Requirements:
1. According to the Bail Reform Act excerpt, what does the Act ultimately leave the question of pretrial detention to?
2. State whether each statement agrees with the Bail Reform Act excerpt, answering yes or no and quoting the deciding words: (a) The statute requires detention in every case involving the defined predicate offenses. (b) For certain offenses, there is a presumption that detention be imposed. (c) The excerpt cites Salerno at pages 751-53.
3. Carry the Bail Reform Act excerpt forward, beginning after its final sentence.

Careful review of the text of the Bail Reform Act and the Court's reasoning in Salerno, however, reveals no support for the Government's expansive assertion of congressional power. While the Bail Reform Act directs that on the Government's motion, the court must consider pretrial detention for particular offenses and defendants, despite the fact that as to certain offenses there is a presumption that detention be imposed, the Act ultimately leaves the question to judicial determination. See 18 U.S.C. § 3142(f) ("The judicial officer shall hold a hearing to determine whether any condition or combination of conditions ser forth in subsection (c) of this section will reasonably assure the appearance of such person as required and the safety of any other person and the community . . . .") (italics added); see also 18 U.S.C. § 3142(g) ("the judicial officer shall, in determining whether there are conditions of release that will reasonably assure the appearance of the person as required and the safety of any other person and the community, take into account the available information concerning . . . .") (italics added). Moreover, in Salerno, contrary to the Government's theory that the decision recognizes the power of Congress to mandate a particular pretrial release condition be imposed by the court, specifically, pretrial detention as was the issue in Salerno, the Supreme Court's upholding of the authorization of pretrial detention by the Bail Reform Act turned expressly on the fact that the statute does not require detention be imposed in every case based solely on the defined predicate offenses, set forth in the detention provision, filed against a particular defendant. Salerno, supra, at 751-53. Thus, the Government's premise that by sustaining the Bail Reform Act's authorization scheme for pretrial detention, the Supreme Court impliedly held that Congress retains power, consistent with the Eighth Amendment, to mandate detention, as relevant, or a particular release condition, depending on the charged crime, is without merit.

Dataset entries:
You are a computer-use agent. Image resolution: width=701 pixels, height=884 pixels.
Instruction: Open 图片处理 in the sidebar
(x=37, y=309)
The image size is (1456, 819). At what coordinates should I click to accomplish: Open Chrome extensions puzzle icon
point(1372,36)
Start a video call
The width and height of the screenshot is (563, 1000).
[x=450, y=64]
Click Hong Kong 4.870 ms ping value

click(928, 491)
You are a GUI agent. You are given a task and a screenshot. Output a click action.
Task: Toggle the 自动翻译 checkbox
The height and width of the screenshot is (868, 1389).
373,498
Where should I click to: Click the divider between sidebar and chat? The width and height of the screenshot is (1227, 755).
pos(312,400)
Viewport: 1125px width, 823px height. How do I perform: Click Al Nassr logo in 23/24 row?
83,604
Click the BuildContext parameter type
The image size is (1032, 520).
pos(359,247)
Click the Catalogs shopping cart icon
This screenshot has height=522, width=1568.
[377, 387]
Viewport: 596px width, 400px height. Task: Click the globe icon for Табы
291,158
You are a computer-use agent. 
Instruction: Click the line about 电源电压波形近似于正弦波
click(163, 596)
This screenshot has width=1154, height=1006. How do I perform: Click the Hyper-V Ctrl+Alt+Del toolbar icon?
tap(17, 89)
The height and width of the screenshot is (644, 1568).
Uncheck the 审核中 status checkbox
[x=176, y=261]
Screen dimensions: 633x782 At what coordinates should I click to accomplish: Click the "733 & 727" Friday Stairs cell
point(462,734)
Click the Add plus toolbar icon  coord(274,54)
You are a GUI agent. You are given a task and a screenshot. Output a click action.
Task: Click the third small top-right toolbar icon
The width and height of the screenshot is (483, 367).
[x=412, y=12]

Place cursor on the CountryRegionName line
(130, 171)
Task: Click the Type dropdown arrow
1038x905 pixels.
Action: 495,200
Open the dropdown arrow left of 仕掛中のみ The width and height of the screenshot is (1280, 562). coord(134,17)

Answers to the tasks:
1. The Act leaves the question to judicial determination.

2.
(a) No: "the statute does not require detention be imposed in every case based solely on the defined predicate offenses"
(b) Yes: "as to certain offenses there is a presumption that detention be imposed"
(c) Yes: "Salerno, supra, at 751-53."

3.
In the instant case, the court must compare the proposed additional conditions of confinement, including that Defendants (1) refrain from contact with minors absent the direct supervision of a responsible adult; (2) refrain from contact with the alleged victims, witnesses, or family of the victims or witnesses; (3) participate in a home confinement program and abiding by all requirements of the program, including electronic monitoring or other location verification system, the cost of which each Defendant will be required to pay, either in whole or in part; and (4) submit to a curfew restricting each Defendant to his residence, with the interests the Government seeks to protect by imposing such conditions, including protecting children from potential sexual abuse and exploitation through the creation of pornographic images for distribution. See United States v. Boos, 1207, 1211 (9th Cir. 1997) (observing legislative history of 18 U.S.C. § 2252 and citing S. Rep. No. 95-438 at 40 (stating that 18 U.S.C. § 2252 "was born out of a 'deep and abiding concern for the health and welfare of the children and youth of the United States,' and was enacted in order 'to protect and benefit such children.'")).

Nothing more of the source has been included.